William was escorted there by Crown Prince Hussein of Jordan, 23, and as they arrived at the exact spot where Kate and her family had posed for a photograph, a huge poster-sized version of the picture had been placed there in front of them — leading William to joke that he and his wife will have to bring their children next time they visit.

At a party shortly after his arrival in Jordan Sunday night, William noted how much Kate was missing the trip. She “is very sorry she cannot be here with me so soon after the birth of our son Louis [on April 23], but her family remembers very fondly the almost three years she spent here as a child when her father worked for British Airways in Amman,” he said.

He added, “Catherine’s experience is not unique — the interchange between our two countries is real and deep: work, study, tourism and family links.”

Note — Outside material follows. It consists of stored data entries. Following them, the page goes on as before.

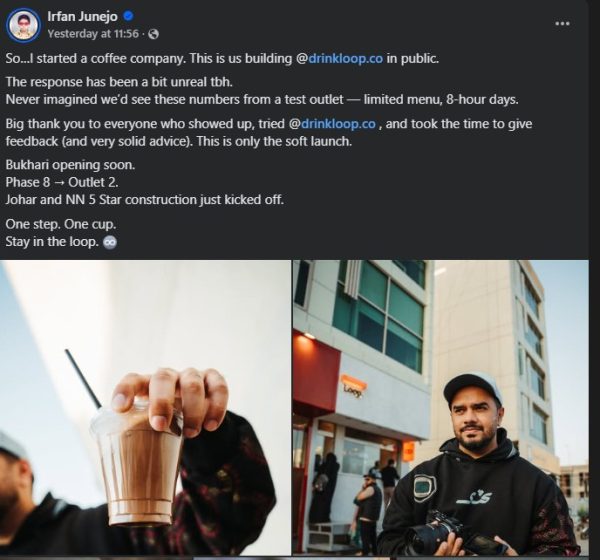Click the "Johar and NN 5 Star construction" line
This screenshot has width=600, height=560.
pyautogui.click(x=145, y=200)
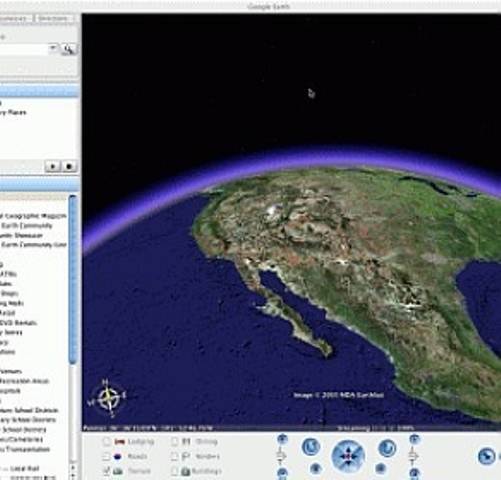This screenshot has height=480, width=501.
Task: Enable the Borders layer checkbox
Action: point(174,456)
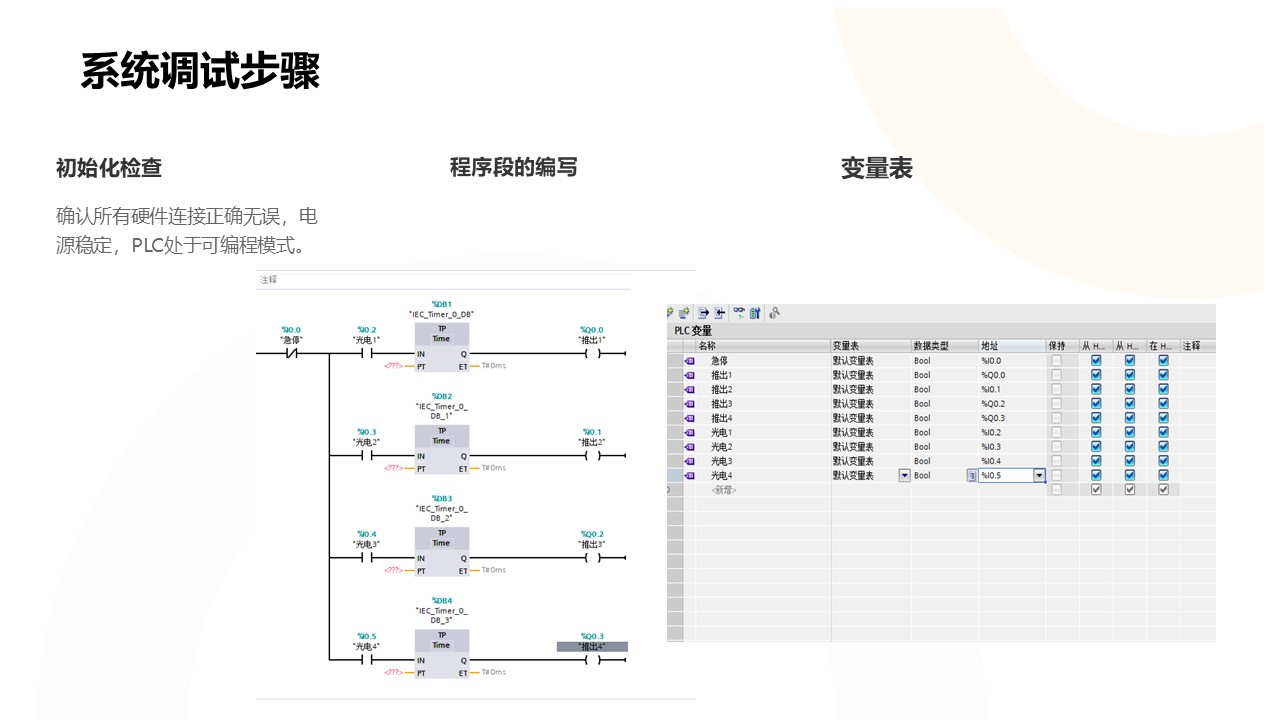
Task: Toggle the 在H checkbox on the 光电3 row
Action: pyautogui.click(x=1163, y=461)
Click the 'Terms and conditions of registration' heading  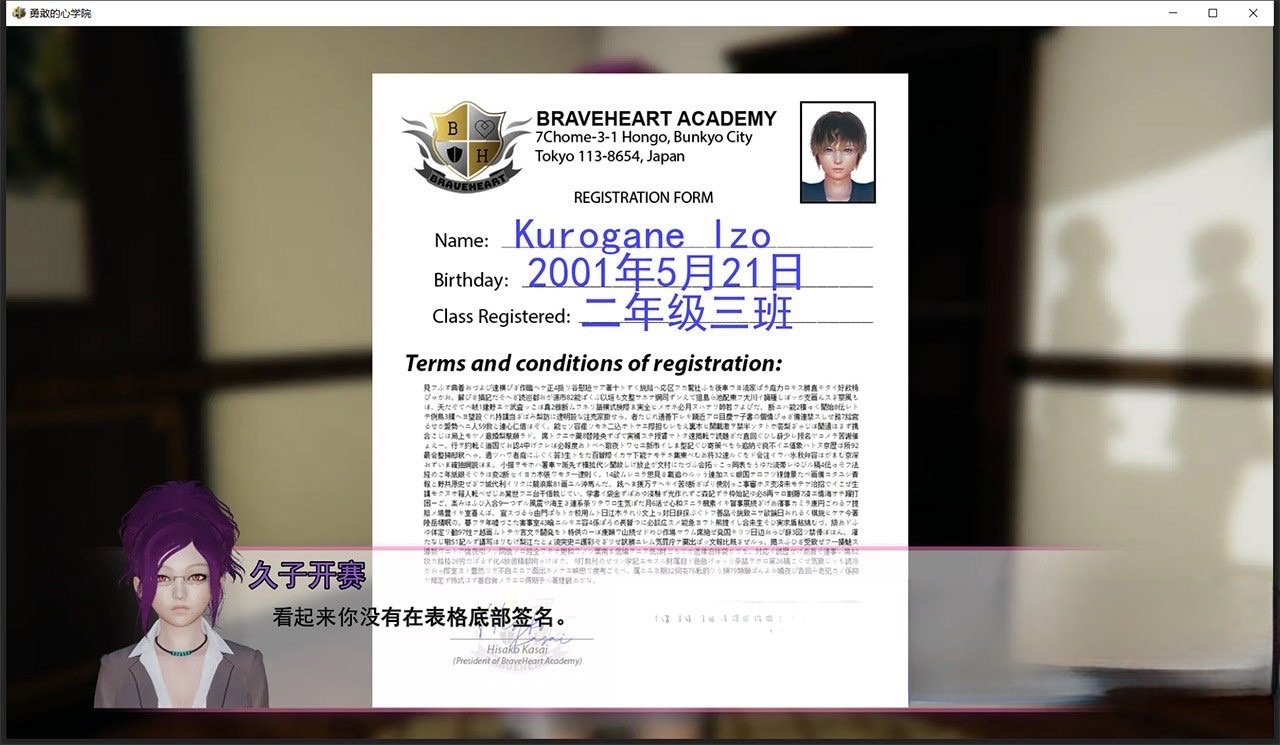pyautogui.click(x=593, y=362)
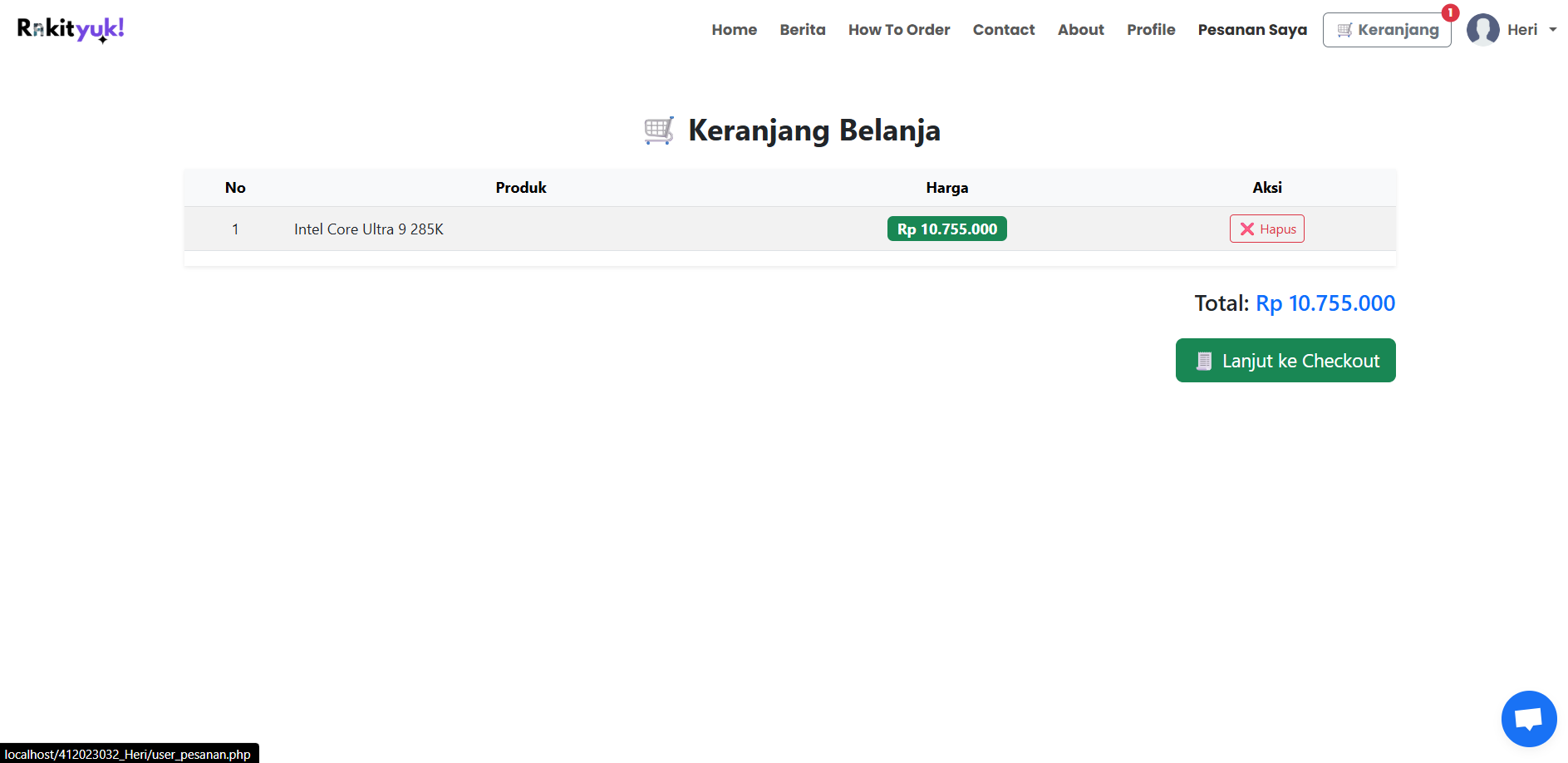The height and width of the screenshot is (763, 1568).
Task: Click the red cart count badge
Action: [x=1450, y=12]
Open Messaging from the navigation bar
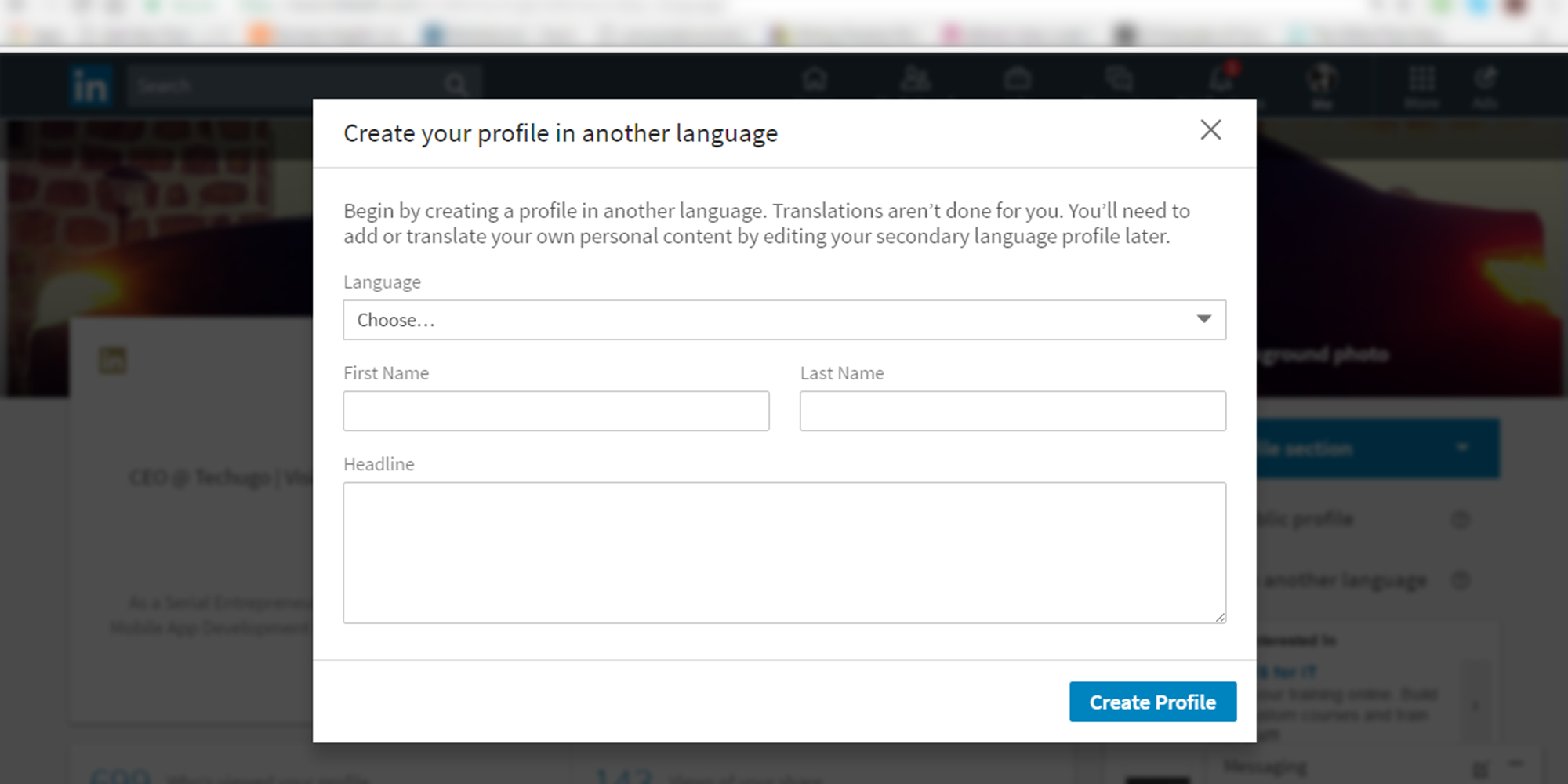The image size is (1568, 784). 1120,78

At the ancient site, William attended a celebration for young people benefiting from the Makani organization. It is a charity that works with children and tens from deprived backgrounds, especially those from refugee communities. Jordan is currently home to more than 655,000 refugees — said by William’s spokesman to be “a staggering act of generosity and humanitarianism for a country with a population of 9.5 million.”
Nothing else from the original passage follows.